Impact of Invasive Plants on Detrital Food WebsEPA Grant Number: F6F21394
Title: Impact of Invasive Plants on Detrital Food Webs
Investigators: Wolkovich, Elizabeth
Institution: Dartmouth College
EPA Project Officer: Jones, Brandon
Project Period: September 1, 2006 through September 1, 2009
Project Amount: $111,172
RFA: STAR Graduate Fellowships (2006) RFA Text | Recipients Lists
Research Category: Ecological Indicators/Assessment/Restoration , Academic Fellowships , Fellowship - Ecology
Systems undergoing conversion from one dominant plant type to another experience a number of alterations, including changes in physical structure, nutrient availability, and spatial and temporal patterning of resources. These changes are produced by both the living plant and its litter, which can comprise the major portion of a system’s detritus, the pathway through which over 90% of all system energy flows. Studies on invasive plants have often found their litter to be of generally better quality than native plants’ and important a posteriori, but little work has explicitly examined both the community and ecosystem impacts of non-native litter. I am asking a number of questions, including: How do changes in detritus associated with landscape conversion from one functional type to another alter detritus-based food webs and related ecosystem functioning? How do dramatic shifts in detrital quality and quantity alter higher trophic levels of the detrital (“brown”) and grazing (“green”) webs?
The invasion of annual European grasses into semi-arid coastal sage scrub provides an excellent opportunity to examine the effects of drastic changes in detrital composition, as the system shifts from being shrub to grass dominated. Abundant labile grass litter is hypothesized to cause altered soil communities, which are reduced in arthropod abundance but increased in bacteria. Changes are also expected in ecosystem functioning: more abundant labile litter is hypothesized to lead to greater soil organic matter and more rapid soil nitrogen mineralization. These hypotheses are being tested using observations, experiments and modeling. An observational study was conducted in spring 2004 and 2005 which found reduced arthropod abundance and increased soil carbon and nitrogen with increased non-native grass. These results are currently being tested by a litter addition and removal experiment; ecosystem and community parameters are being measured to quantify predicted changes in the soil community and in ecosystem functioning. Finally, modeling studies will test more generally how changes in litter quality and quantity affect upper trophic levels. Using a Lotka-Volterra based model including both the brown and green webs, simulations will be used to examine whether changes in litter quantity and quality leads to predicted increases in top trophic levels.

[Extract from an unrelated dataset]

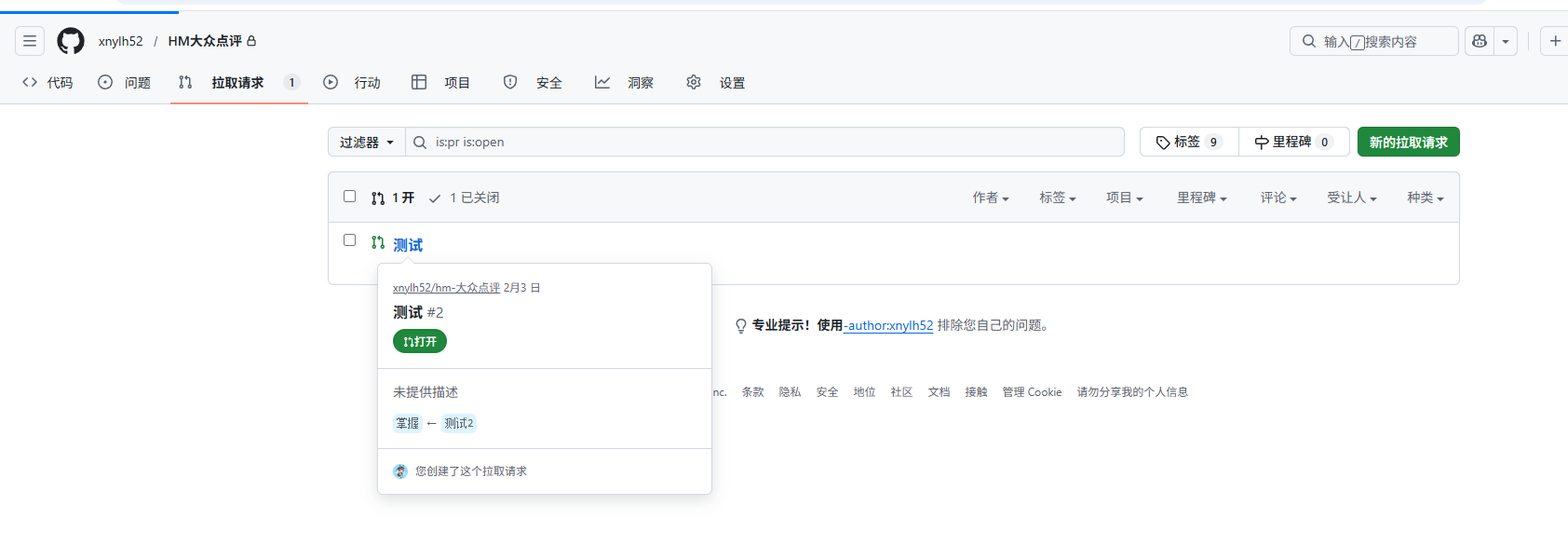Check the 测试 pull request checkbox
This screenshot has height=546, width=1568.
[349, 240]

Using the invasion of coastal sage scrub by common non-native grasses will provide a start to understanding how plant invasions involving conversion of a landscape from one functional type to another, with the requisite changes in a system’s detritus, contribute to food web shifts and to predict whether observed patterns may be consistent across other systems. This work also has benefits for conservation and restoration of coastal sage scrub, an ecosystem highly threatened by urbanization that provides habitat to a number of federally endangered species.